§ **INPUT RECORDS**
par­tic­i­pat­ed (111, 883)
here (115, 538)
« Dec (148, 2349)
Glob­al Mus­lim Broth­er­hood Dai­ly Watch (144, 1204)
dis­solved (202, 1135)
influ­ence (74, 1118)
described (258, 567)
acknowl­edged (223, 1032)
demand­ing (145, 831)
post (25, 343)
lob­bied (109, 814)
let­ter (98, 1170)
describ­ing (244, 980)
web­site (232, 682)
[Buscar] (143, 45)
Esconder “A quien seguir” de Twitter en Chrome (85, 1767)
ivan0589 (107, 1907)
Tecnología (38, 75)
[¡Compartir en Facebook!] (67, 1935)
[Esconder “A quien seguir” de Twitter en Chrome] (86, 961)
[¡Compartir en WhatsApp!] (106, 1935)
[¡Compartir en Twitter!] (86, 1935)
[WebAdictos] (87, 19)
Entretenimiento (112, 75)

...

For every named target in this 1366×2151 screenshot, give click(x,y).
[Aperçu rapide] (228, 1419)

§ **INSTRUCTIONS TO FOLLOW**
Since only part of the listing is wanted, copy exactly the lines from the one holding "described (258, 567)" to the one holding "Entretenimiento (112, 75)", both included.

§ **TASK ANSWER**
described (258, 567)
acknowl­edged (223, 1032)
demand­ing (145, 831)
post (25, 343)
lob­bied (109, 814)
let­ter (98, 1170)
describ­ing (244, 980)
web­site (232, 682)
[Buscar] (143, 45)
Esconder “A quien seguir” de Twitter en Chrome (85, 1767)
ivan0589 (107, 1907)
Tecnología (38, 75)
[¡Compartir en Facebook!] (67, 1935)
[Esconder “A quien seguir” de Twitter en Chrome] (86, 961)
[¡Compartir en WhatsApp!] (106, 1935)
[¡Compartir en Twitter!] (86, 1935)
[WebAdictos] (87, 19)
Entretenimiento (112, 75)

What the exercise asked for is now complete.